Work to do> Reproduce the records below word for word, starting at the line containing "1568x684 pixels. At" and ending at the line containing "The image size is (982, 1084).", with both of those lines included.

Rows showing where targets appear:

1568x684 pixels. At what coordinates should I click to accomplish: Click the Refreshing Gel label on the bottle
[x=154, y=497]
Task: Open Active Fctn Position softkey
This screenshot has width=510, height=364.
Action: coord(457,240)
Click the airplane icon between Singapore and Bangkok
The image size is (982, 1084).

---

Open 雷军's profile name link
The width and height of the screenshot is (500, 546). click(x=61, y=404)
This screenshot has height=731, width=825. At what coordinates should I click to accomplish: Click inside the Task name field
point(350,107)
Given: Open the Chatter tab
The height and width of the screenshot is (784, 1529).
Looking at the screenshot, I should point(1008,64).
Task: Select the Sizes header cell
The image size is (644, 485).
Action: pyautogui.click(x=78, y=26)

Exercise response>
1568x684 pixels. At what coordinates should I click to accomplish: Click the Refreshing Gel label on the bottle
[x=154, y=497]
Task: Open Active Fctn Position softkey
This screenshot has width=510, height=364.
Action: coord(457,240)
Click the airplane icon between Singapore and Bangkok
The image size is (982, 1084).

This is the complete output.